▸ **DOCUMENT SEGMENT**
SUN. FEBRUARY 6, 2000: The home of Philip Murphy, a nationalist who lives in a 200-year-old house at Ballytober Road, Larne, Co Antrim was completely destroyed in an arson attack.

FRI. FEBRUARY 11, 2000: British direct-ruler in the Six Occupied Counties suspended the Stormont Executive following reports from the International Commission on Decommissioning.

MON. FEBRUARY 14, 2000: Three hoax bomb alerts were dealt with in Omagh, Co Tyrone when two devices were discovered in Market Street and part of the Dublin Road was sealed off.

In Lurgan, Co Armagh two vehicles, a van and a lorry, were hijacked, burned out and left across the railway line at Lake Street. This followed RUC searches in the nationalist Kilwilkie Street nearby.

TUES. FEBRUARY 15, 2000: The M1 motorway between Lurgan, Co Armagh and Moira was closed for five hours during rush hour after two suspect devices were found. Earlier in the day three masked men hijacked a taxi at Lurgan Golf Club, placed an object in the boot and ordered the driver to take it to the nearby RUC barracks. The town was sealed off for three hours before British army experts carried out two controlled explosions and declared it a hoax.

WED. FEBRUARY 16, 2000: Edward Cosgrove, a 71-year-old pensioner from St James's Road, west Belfast was rushed to hospital after the RUC searched his home and that of his neighbour for weapons for almost two hours. Nothing was found at either house.

▸ **PROBLEM DESCRIPTION**
Reproduce the passage of the February 2000 chronology that starts with "In Lurgan, Co" and goes on through "at either house.". Work only from the February 2000 chronology above.

▸ **SUPPLIED DATA**
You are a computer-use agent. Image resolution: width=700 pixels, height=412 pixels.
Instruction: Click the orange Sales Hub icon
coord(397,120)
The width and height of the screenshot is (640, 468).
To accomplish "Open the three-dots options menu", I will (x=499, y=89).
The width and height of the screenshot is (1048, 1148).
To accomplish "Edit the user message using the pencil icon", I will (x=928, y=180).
--
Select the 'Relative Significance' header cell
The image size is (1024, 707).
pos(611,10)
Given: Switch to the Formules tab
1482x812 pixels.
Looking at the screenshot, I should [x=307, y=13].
---
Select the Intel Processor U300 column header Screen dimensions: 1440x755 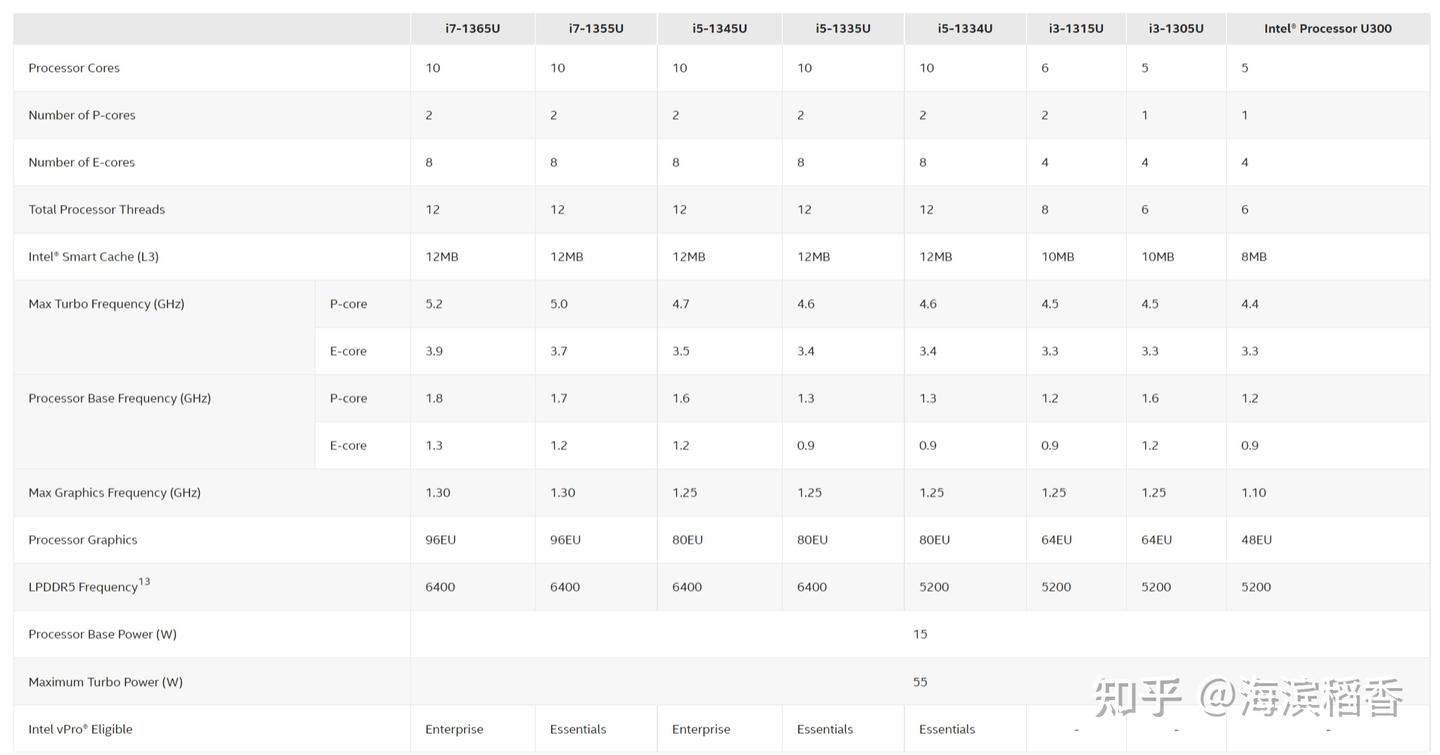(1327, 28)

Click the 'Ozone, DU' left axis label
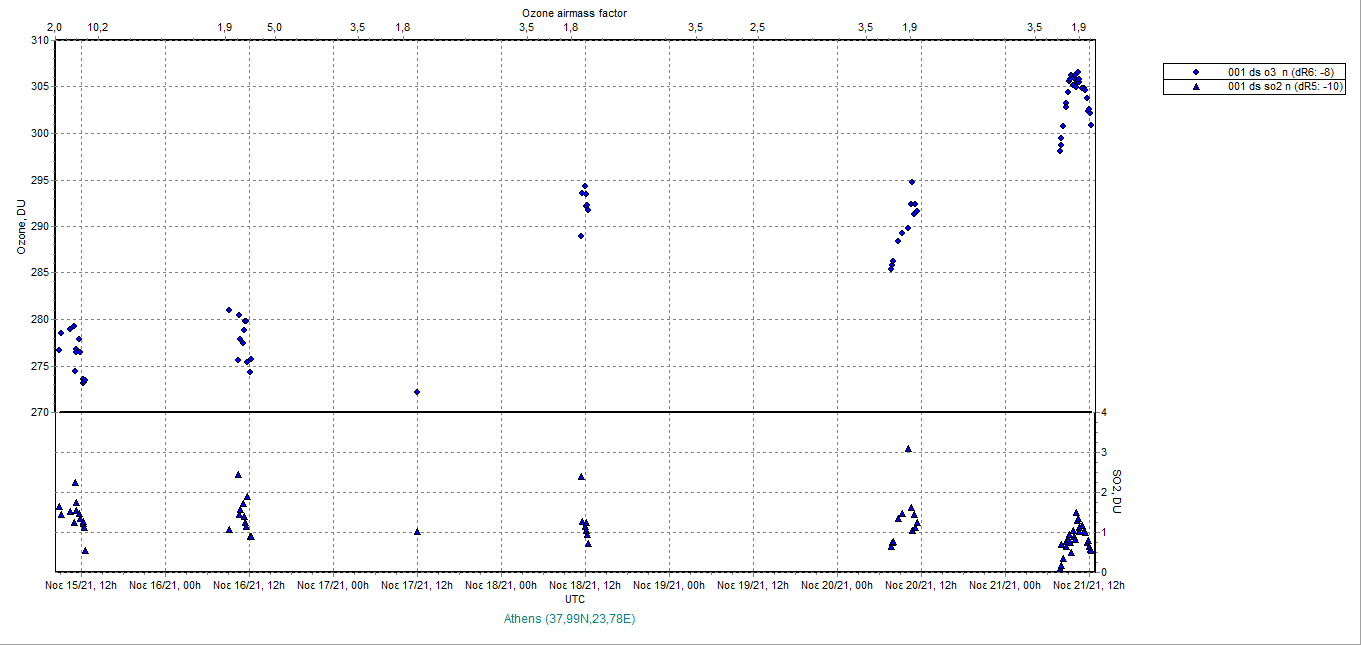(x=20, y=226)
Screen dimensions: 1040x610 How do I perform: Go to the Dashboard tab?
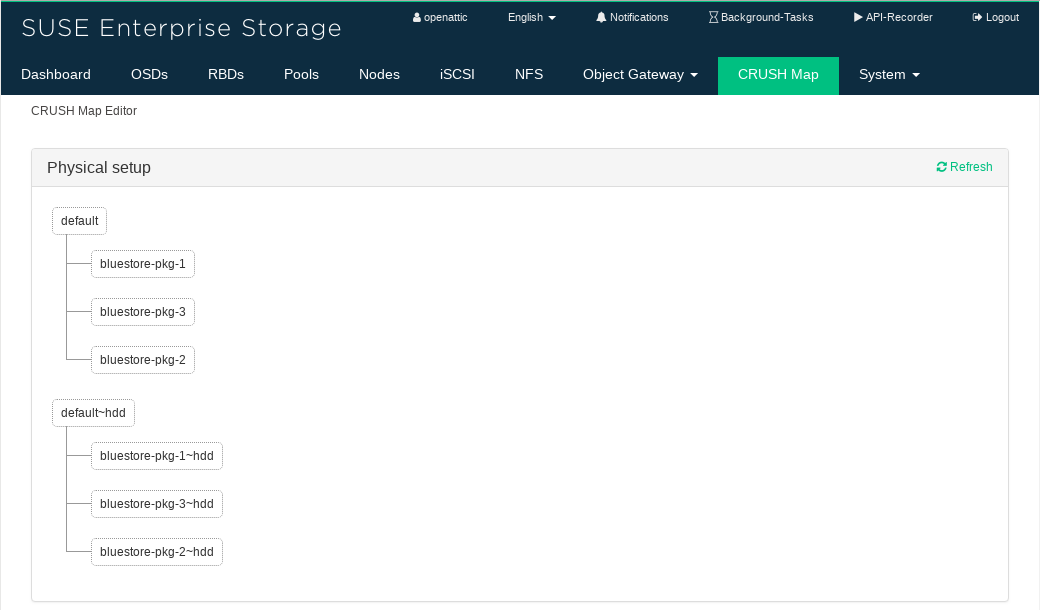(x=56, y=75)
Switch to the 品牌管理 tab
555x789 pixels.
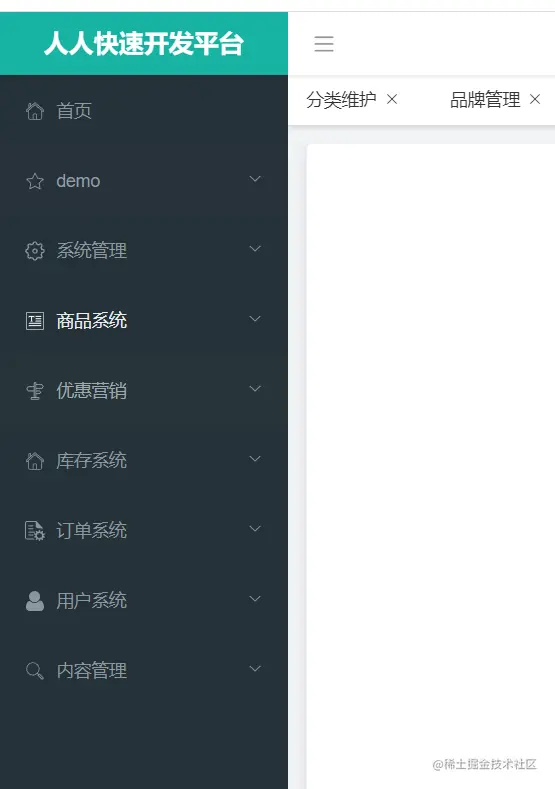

▸ **THE COMPLETED TASK**
In Lurgan, Co Armagh two vehicles, a van and a lorry, were hijacked, burned out and left across the railway line at Lake Street. This followed RUC searches in the nationalist Kilwilkie Street nearby.

TUES. FEBRUARY 15, 2000: The M1 motorway between Lurgan, Co Armagh and Moira was closed for five hours during rush hour after two suspect devices were found. Earlier in the day three masked men hijacked a taxi at Lurgan Golf Club, placed an object in the boot and ordered the driver to take it to the nearby RUC barracks. The town was sealed off for three hours before British army experts carried out two controlled explosions and declared it a hoax.

WED. FEBRUARY 16, 2000: Edward Cosgrove, a 71-year-old pensioner from St James's Road, west Belfast was rushed to hospital after the RUC searched his home and that of his neighbour for weapons for almost two hours. Nothing was found at either house.